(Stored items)
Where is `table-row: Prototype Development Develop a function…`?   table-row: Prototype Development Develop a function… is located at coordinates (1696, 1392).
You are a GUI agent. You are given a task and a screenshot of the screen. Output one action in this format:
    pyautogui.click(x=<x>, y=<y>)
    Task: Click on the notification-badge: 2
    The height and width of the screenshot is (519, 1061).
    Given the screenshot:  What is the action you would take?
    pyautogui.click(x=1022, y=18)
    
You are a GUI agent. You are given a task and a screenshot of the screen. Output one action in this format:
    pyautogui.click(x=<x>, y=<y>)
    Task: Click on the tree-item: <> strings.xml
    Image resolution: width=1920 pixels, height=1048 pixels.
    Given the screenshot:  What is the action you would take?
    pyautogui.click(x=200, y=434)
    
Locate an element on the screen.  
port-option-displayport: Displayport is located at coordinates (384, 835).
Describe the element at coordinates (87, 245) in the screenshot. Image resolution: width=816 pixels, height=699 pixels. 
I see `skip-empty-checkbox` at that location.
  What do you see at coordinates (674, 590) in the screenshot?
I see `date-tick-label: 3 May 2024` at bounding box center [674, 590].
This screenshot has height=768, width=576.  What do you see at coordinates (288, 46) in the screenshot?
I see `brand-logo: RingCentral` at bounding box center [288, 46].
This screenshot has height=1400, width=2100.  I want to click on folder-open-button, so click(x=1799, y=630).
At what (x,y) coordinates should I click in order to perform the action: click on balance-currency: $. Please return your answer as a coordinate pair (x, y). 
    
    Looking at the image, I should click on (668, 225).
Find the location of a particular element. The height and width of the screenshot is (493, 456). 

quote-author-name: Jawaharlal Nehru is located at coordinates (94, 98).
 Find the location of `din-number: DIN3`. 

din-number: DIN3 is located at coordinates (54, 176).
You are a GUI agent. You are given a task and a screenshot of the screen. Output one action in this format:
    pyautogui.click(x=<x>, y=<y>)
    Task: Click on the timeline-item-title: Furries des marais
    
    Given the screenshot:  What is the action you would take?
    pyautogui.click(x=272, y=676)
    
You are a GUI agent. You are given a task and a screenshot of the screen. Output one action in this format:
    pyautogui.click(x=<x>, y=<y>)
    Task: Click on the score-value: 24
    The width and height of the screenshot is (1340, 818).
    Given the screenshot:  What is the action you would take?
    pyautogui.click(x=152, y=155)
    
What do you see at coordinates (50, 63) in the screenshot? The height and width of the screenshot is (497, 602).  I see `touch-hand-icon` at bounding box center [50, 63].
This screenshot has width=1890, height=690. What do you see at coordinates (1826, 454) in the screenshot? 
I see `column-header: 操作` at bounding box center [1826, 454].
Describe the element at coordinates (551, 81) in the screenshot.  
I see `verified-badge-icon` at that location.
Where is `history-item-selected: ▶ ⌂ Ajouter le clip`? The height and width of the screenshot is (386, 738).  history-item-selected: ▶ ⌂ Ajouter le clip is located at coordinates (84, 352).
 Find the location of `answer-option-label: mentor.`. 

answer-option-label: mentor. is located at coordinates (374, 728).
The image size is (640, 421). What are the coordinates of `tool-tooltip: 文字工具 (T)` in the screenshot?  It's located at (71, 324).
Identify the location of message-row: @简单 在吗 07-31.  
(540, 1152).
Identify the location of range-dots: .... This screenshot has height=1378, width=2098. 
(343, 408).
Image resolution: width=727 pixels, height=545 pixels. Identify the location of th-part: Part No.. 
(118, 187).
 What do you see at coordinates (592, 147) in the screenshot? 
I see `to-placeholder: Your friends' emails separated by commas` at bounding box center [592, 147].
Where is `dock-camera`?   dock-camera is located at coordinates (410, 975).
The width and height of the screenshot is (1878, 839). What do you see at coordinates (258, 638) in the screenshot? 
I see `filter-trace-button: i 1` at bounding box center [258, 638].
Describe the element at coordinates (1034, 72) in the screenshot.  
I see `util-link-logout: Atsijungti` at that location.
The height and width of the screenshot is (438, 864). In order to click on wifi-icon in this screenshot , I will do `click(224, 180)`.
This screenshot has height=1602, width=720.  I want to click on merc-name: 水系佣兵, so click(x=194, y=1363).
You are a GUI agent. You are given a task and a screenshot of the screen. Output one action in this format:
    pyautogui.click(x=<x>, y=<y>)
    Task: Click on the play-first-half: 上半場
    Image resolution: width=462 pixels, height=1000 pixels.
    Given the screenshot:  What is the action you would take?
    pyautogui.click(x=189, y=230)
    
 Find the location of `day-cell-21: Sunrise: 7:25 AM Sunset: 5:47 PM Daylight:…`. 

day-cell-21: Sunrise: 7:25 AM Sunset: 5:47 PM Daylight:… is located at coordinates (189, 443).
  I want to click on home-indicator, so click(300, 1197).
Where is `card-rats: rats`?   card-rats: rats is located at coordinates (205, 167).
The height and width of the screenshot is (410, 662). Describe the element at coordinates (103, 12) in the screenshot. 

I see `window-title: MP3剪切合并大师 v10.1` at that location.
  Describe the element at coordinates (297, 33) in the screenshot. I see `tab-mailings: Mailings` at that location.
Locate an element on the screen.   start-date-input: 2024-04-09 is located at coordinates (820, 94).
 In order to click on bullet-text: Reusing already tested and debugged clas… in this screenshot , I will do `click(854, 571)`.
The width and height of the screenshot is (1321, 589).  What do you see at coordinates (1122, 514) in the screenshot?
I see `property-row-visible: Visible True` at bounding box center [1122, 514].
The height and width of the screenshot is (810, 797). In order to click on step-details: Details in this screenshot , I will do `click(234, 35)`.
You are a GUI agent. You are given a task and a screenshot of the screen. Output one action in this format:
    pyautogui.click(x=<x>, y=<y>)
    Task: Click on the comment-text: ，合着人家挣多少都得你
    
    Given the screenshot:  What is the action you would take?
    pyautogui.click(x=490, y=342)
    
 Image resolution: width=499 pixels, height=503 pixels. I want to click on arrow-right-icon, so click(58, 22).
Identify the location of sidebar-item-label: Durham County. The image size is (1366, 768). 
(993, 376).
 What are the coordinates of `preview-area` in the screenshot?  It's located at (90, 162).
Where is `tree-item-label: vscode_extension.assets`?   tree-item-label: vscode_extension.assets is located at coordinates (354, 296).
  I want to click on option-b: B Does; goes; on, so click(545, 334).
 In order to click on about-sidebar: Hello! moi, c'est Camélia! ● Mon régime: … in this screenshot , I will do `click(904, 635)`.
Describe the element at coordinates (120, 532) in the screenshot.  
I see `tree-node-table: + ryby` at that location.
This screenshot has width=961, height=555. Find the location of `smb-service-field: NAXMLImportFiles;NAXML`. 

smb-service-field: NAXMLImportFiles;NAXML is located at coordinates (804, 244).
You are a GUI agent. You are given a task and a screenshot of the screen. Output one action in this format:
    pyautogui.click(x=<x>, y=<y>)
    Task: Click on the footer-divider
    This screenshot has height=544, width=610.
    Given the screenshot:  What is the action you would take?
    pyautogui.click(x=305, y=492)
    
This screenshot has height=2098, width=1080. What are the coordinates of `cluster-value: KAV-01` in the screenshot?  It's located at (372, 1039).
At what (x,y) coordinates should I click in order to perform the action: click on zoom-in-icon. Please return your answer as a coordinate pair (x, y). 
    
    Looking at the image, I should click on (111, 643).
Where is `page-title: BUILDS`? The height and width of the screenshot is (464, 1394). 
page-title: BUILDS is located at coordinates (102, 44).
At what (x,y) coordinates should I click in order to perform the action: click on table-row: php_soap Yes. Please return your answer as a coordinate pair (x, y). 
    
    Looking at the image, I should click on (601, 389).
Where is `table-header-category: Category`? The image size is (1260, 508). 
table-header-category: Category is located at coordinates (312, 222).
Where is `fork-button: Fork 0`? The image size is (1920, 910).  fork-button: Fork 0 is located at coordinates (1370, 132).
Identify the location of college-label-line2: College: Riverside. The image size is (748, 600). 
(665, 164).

▶ **Your objective**
Copy the records word for word, starting at the line containing "coordinates (205, 167)." and stopping after the line containing "smb-service-field: NAXMLImportFiles;NAXML is".

▶ **Finished task**
Where is `card-rats: rats`?   card-rats: rats is located at coordinates (205, 167).
The height and width of the screenshot is (410, 662). Describe the element at coordinates (103, 12) in the screenshot. 

I see `window-title: MP3剪切合并大师 v10.1` at that location.
  Describe the element at coordinates (297, 33) in the screenshot. I see `tab-mailings: Mailings` at that location.
Locate an element on the screen.   start-date-input: 2024-04-09 is located at coordinates (820, 94).
 In order to click on bullet-text: Reusing already tested and debugged clas… in this screenshot , I will do `click(854, 571)`.
The width and height of the screenshot is (1321, 589).  What do you see at coordinates (1122, 514) in the screenshot?
I see `property-row-visible: Visible True` at bounding box center [1122, 514].
The height and width of the screenshot is (810, 797). In order to click on step-details: Details in this screenshot , I will do `click(234, 35)`.
You are a GUI agent. You are given a task and a screenshot of the screen. Output one action in this format:
    pyautogui.click(x=<x>, y=<y>)
    Task: Click on the comment-text: ，合着人家挣多少都得你
    
    Given the screenshot:  What is the action you would take?
    pyautogui.click(x=490, y=342)
    
 Image resolution: width=499 pixels, height=503 pixels. I want to click on arrow-right-icon, so click(58, 22).
Identify the location of sidebar-item-label: Durham County. The image size is (1366, 768). 
(993, 376).
 What are the coordinates of `preview-area` in the screenshot?  It's located at (90, 162).
Where is `tree-item-label: vscode_extension.assets`?   tree-item-label: vscode_extension.assets is located at coordinates (354, 296).
  I want to click on option-b: B Does; goes; on, so click(545, 334).
 In order to click on about-sidebar: Hello! moi, c'est Camélia! ● Mon régime: … in this screenshot , I will do `click(904, 635)`.
Describe the element at coordinates (120, 532) in the screenshot.  
I see `tree-node-table: + ryby` at that location.
This screenshot has width=961, height=555. Find the location of `smb-service-field: NAXMLImportFiles;NAXML`. 

smb-service-field: NAXMLImportFiles;NAXML is located at coordinates (804, 244).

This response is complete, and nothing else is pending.